At an event held in Spokane, WA on Friday February 27, Virgil Seymour of the Sinixt Nation presented Crystal Spicer and Janet Spicer with the Sierra Club’s Watershed Hero Award in recognition of their work to restore the upper Columbia River and its associated ecosystem.
The recognition is a result of their efforts to rally politicians and experts about the cause and the dedication to oversee the formation of the Columbia Basin Revitalization Coalition.
This is an organization whose website states that its mandate is a “Call for an improved dam management plan that will allow restoration and revitalization within the Columbia River Basin.”
The women were honored jointly by the American organizations, the Sierra Club and the Centre for Environmental Law and Policy (CELP.)
Sisters Crystal and Janet Spicer were motivated by the desire to seek changes in the Columbia River Treaty in order to protect and restore the Upper Columbia River, where they grew up.
After an idyllic childhood on a prosperous farm in the Nakusp area, they then watched thousands of people forced from their homes and the devastating impact on the ecosystem and its wildlife.
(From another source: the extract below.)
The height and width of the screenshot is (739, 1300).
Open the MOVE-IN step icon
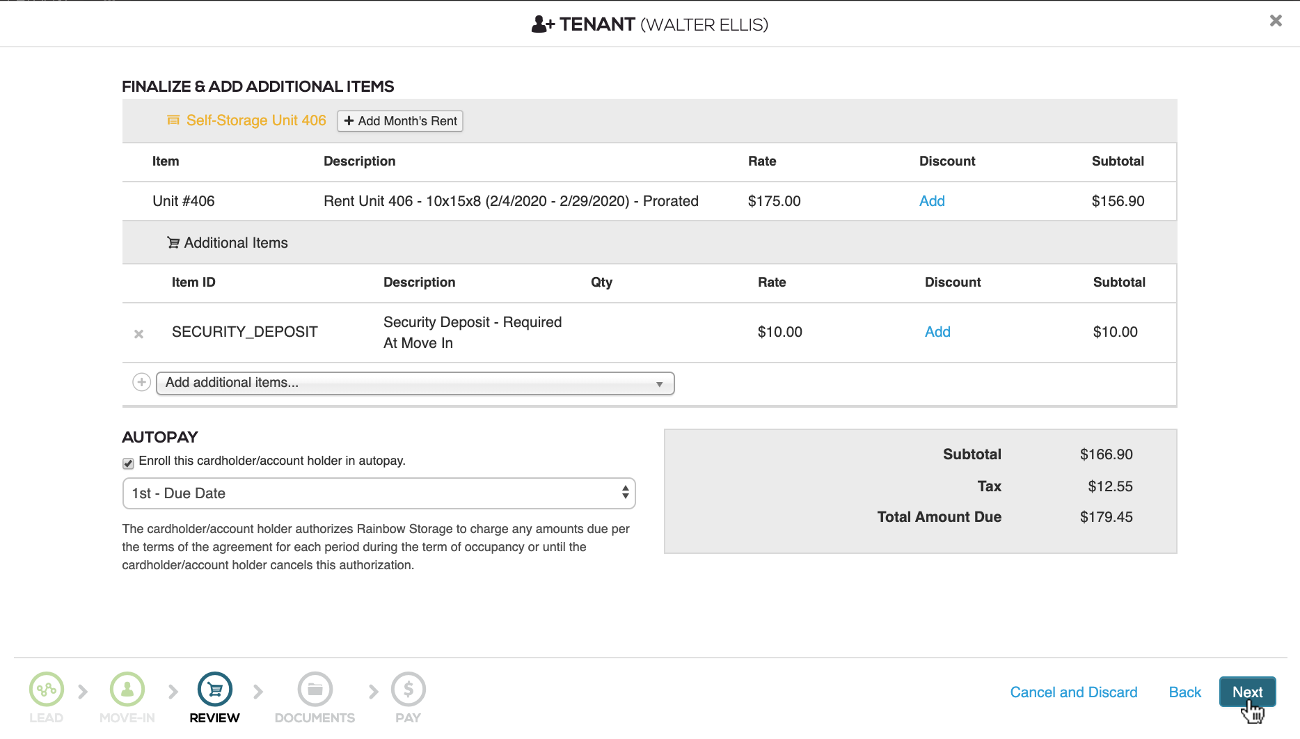click(x=127, y=689)
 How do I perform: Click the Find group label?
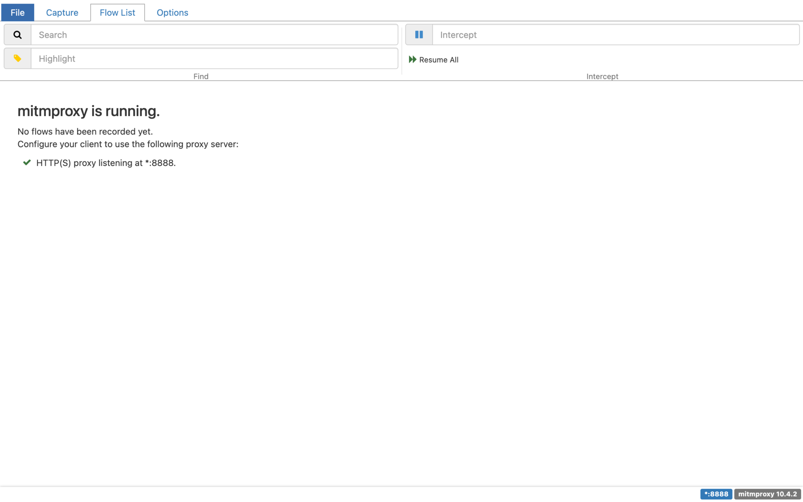[201, 76]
Janet Spicer wrote a 2014 letter to all local media, “The year 1964; heart attacks, death, two years for the smoke to clear as 2,300 of us were forced from our homes and farms. Tens of thousands of mammals drowned or starved to death. 266,518 acres of our very best valley bottoms submerged, extensive old growth forest drowned as it stood. That was half a century ago when the Columbia River Treaty dams were constructed to impound water in vast industrial reservoirs “on call” for the U.S.”
Crystal Spicer said, in an interview with CELP “as much as it has hurt me to watch a beautiful valley and living river so seriously disrupted, I’ve always considered myself to be one of the very fortunate ones to have lived the first 18 years of my life on the shores of the Columbia before the Treaty dams were built. It gave me a solid perspective on, appreciation for, and understanding of sustainable systems. If I can dedicate 18 years back to the river to see some restoration, I’ll be happy.”
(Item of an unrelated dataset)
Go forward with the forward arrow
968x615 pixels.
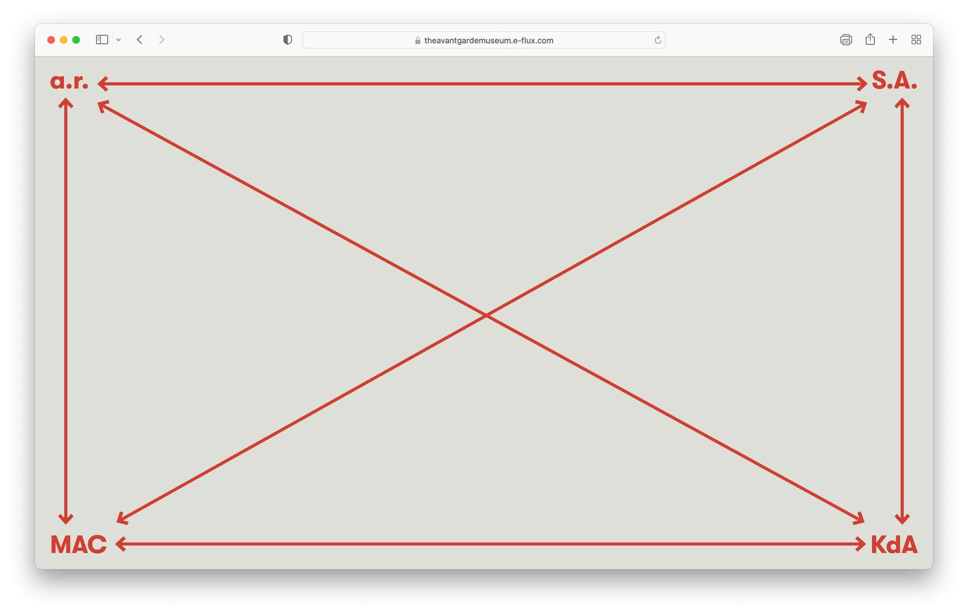pos(161,40)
Also honoured Friday was Dr. Allan Scholz, a fisheries scientist and professor at Eastern Washington University in Cheney, WA. Dr. Scholz has been pivotal in restoring fisheries in the Upper Columbia River region.
“Winter Waters” is an awards night held each year as a joint effort between the Sierra Club’s Upper Columbia River Group and CELP to celebrate the work being done to restore the upper Columbia River and honour those who have made contribution to protecting water for common good.